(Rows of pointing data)
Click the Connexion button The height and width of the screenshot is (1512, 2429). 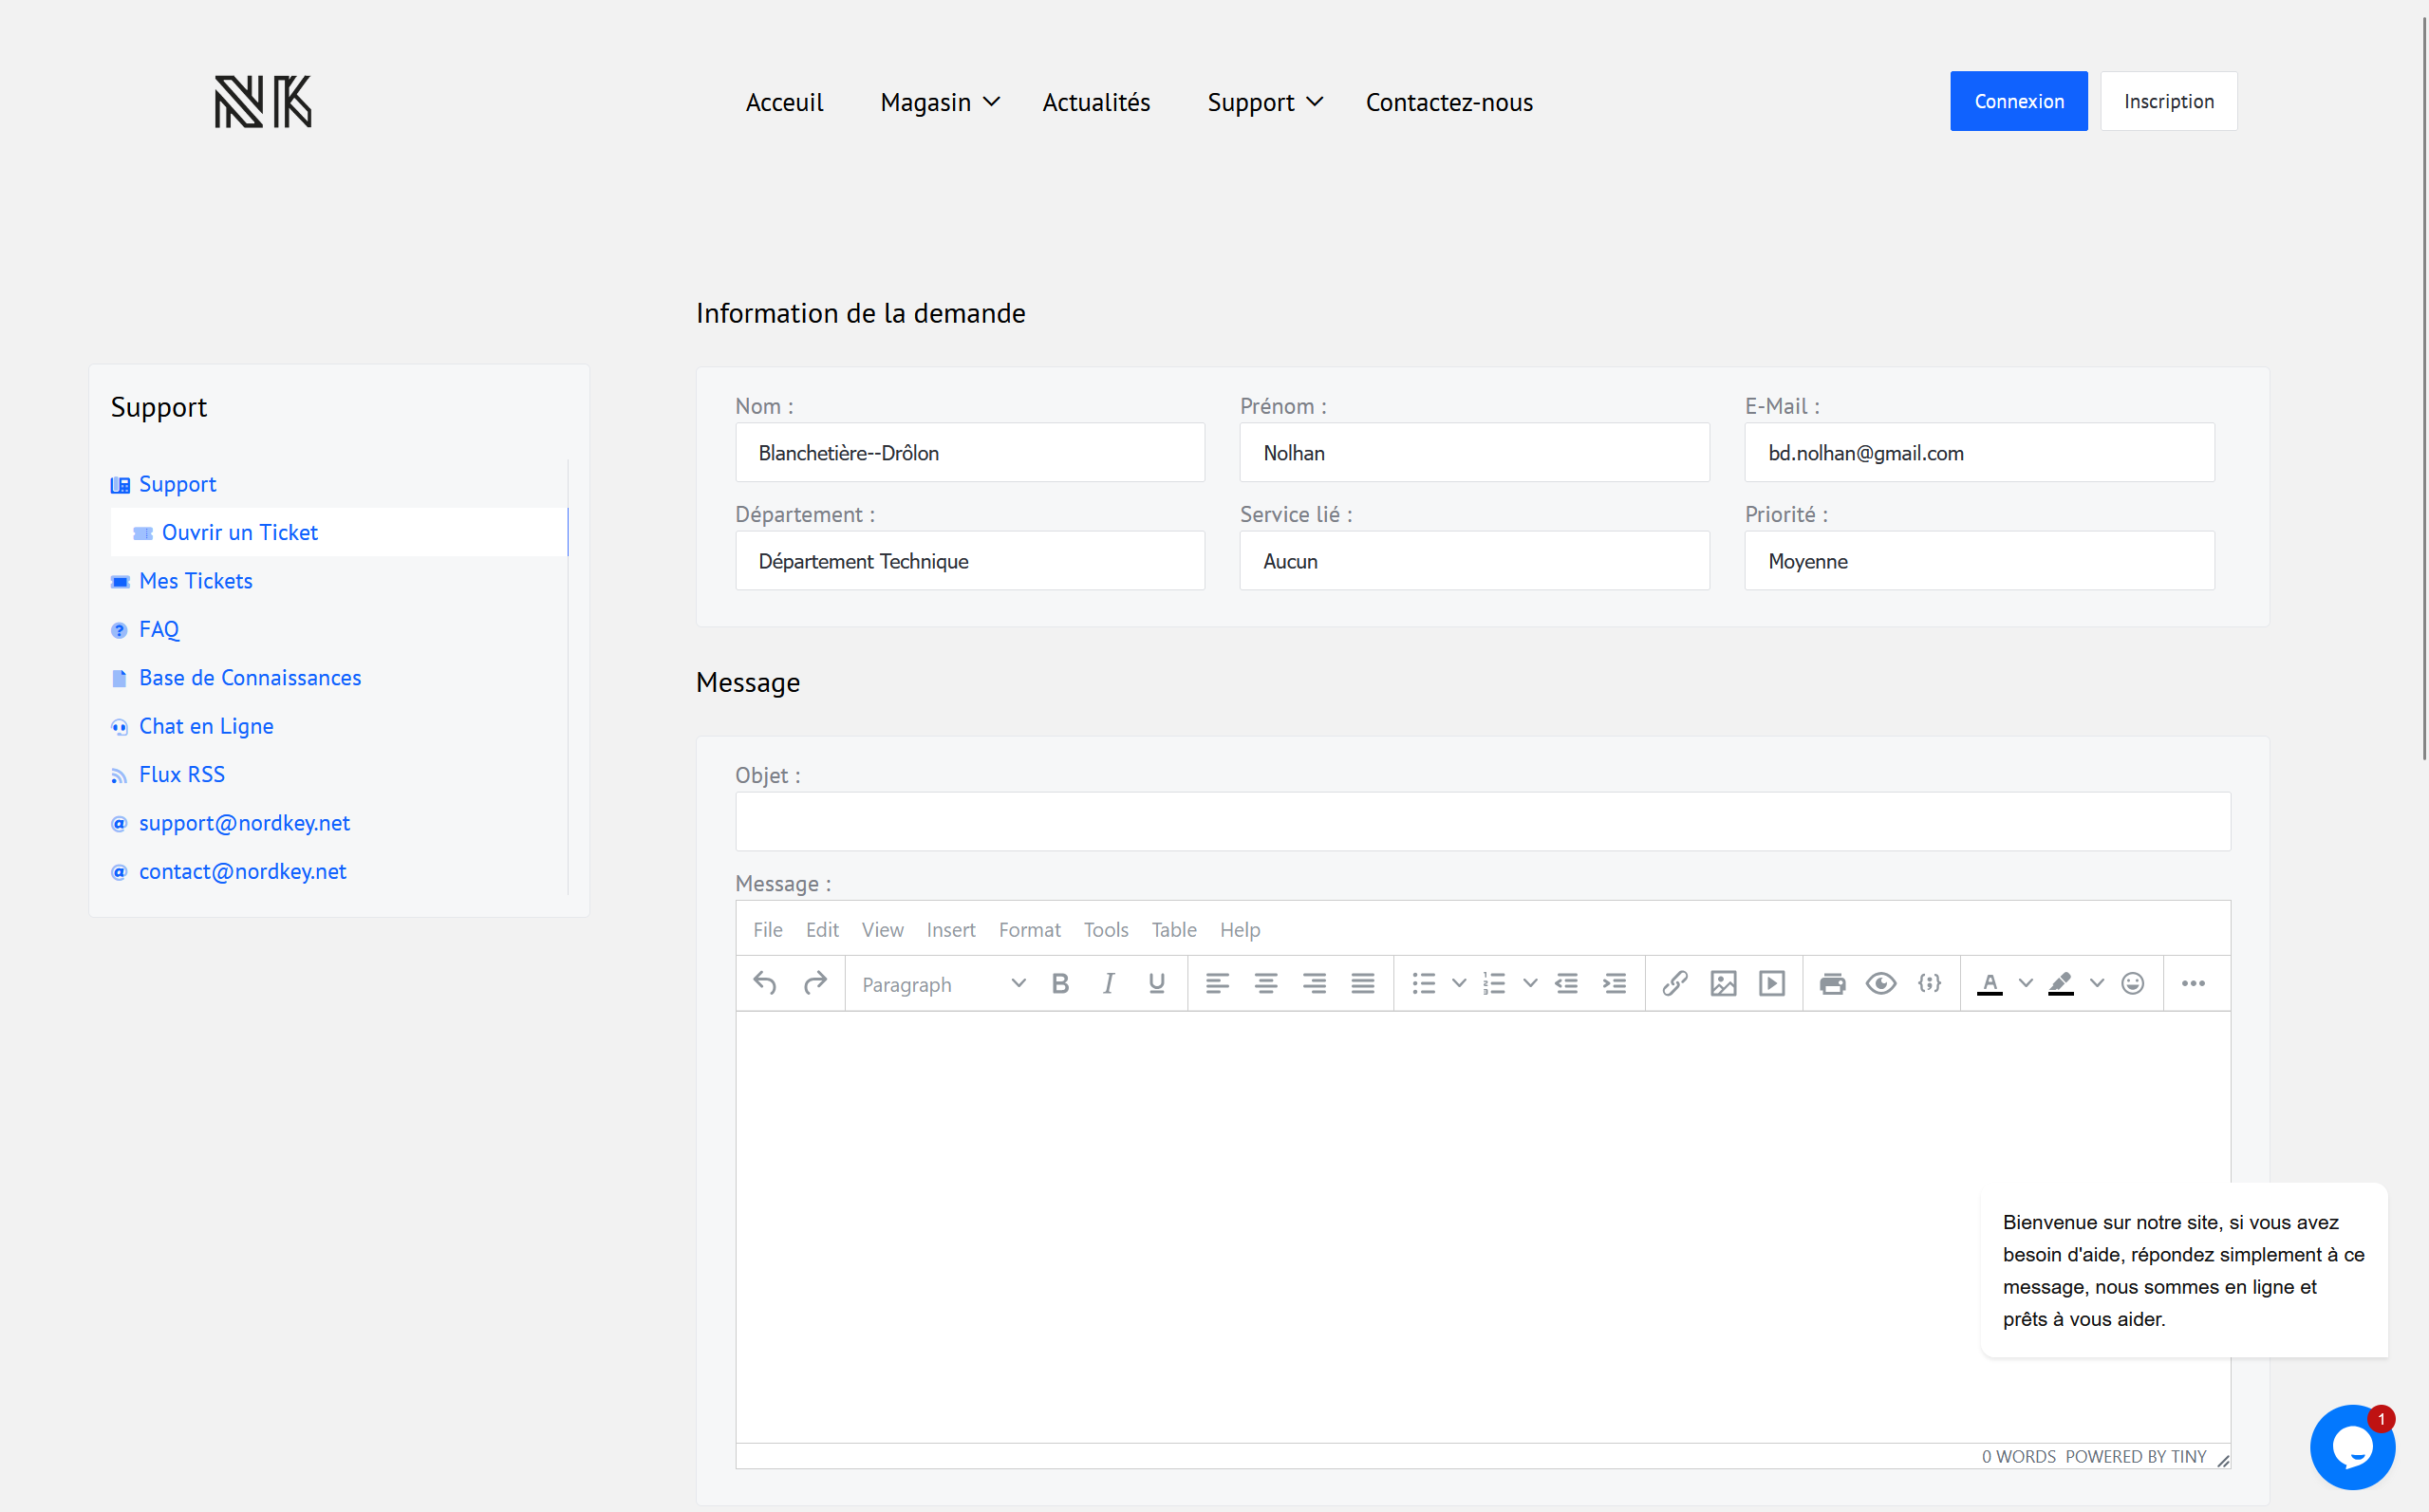point(2018,101)
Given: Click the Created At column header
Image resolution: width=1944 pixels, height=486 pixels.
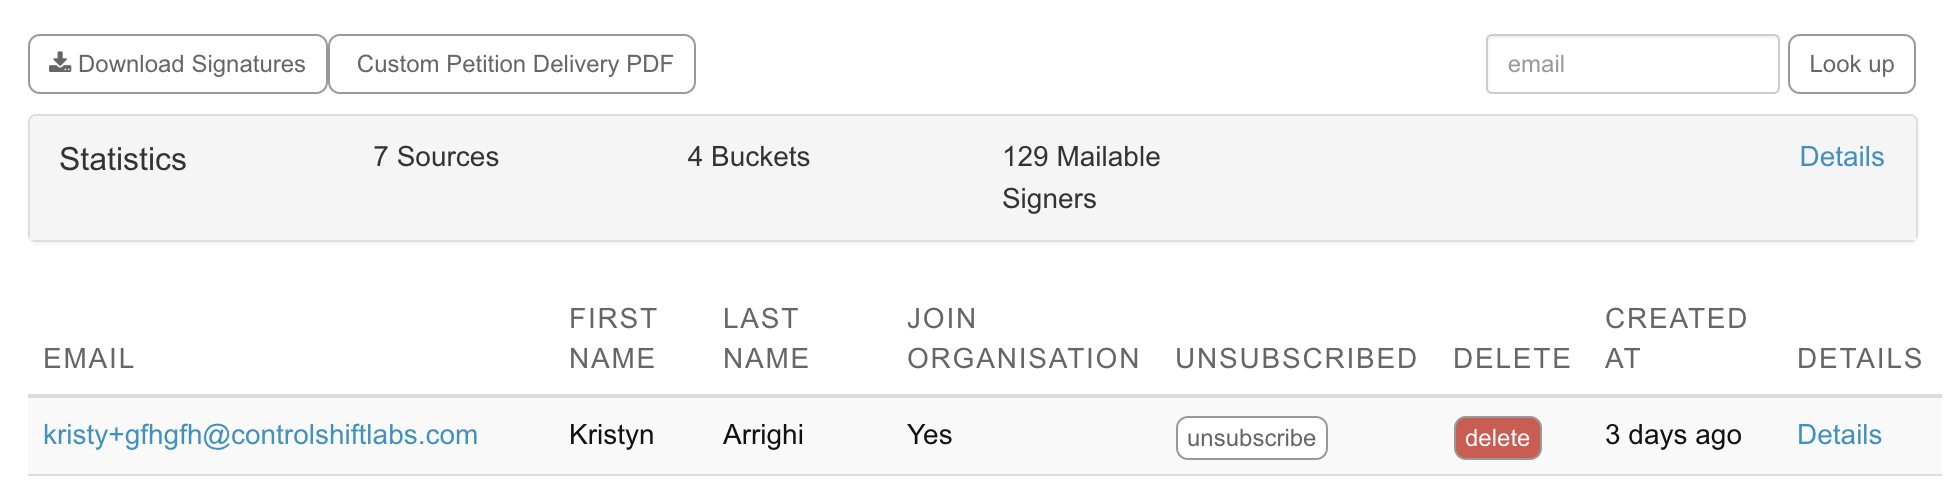Looking at the screenshot, I should pos(1676,338).
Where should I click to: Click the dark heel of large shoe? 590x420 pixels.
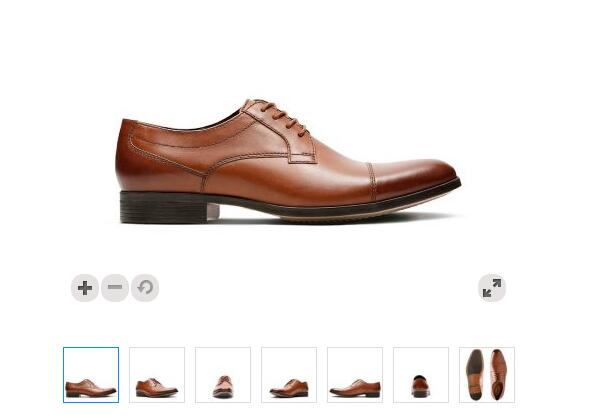(x=164, y=207)
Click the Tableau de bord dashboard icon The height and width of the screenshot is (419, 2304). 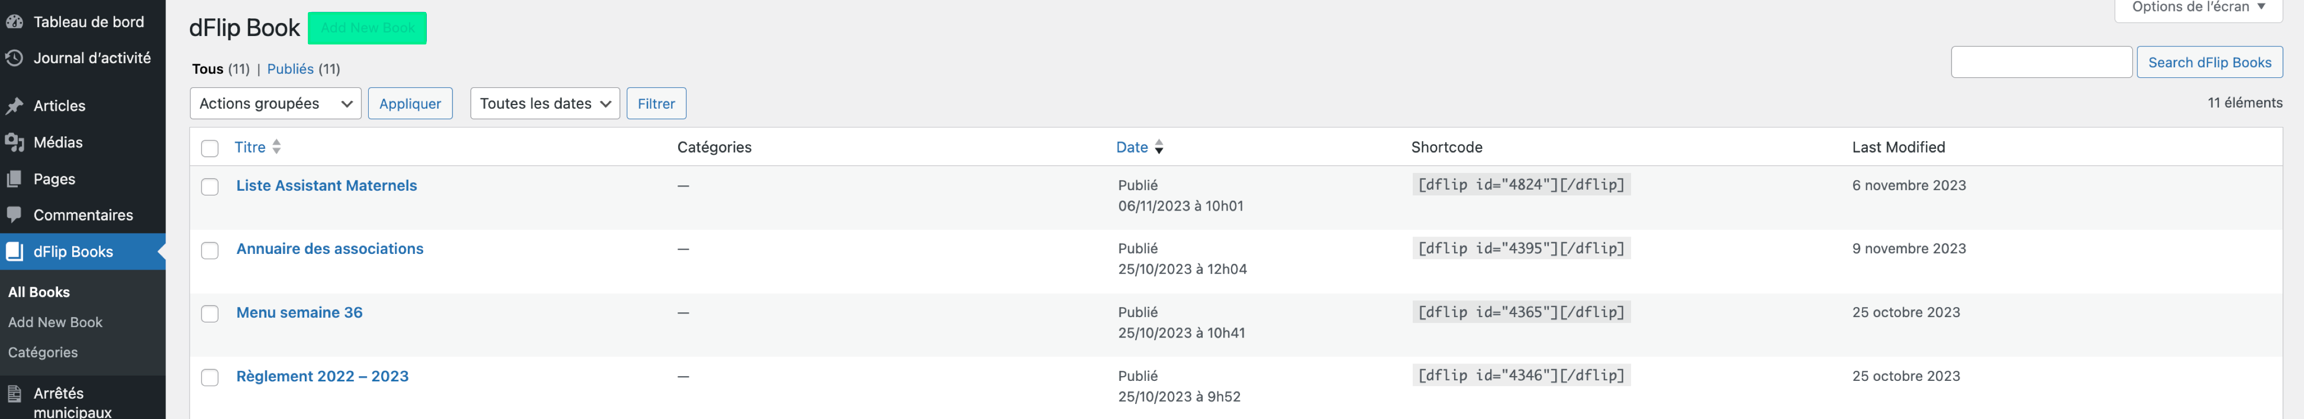(x=15, y=21)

**Directions:** Please return everything in the listing from the line containing "Given: Click the Created At column header" down to the line containing "(x=164, y=207)", both included, with the same wording. Leave the pictures out of your answer.

**Answer below:**
Given: Click the Created At column header
Image resolution: width=1944 pixels, height=486 pixels.
Looking at the screenshot, I should pos(1676,338).
Where should I click to: Click the dark heel of large shoe? 590x420 pixels.
(x=164, y=207)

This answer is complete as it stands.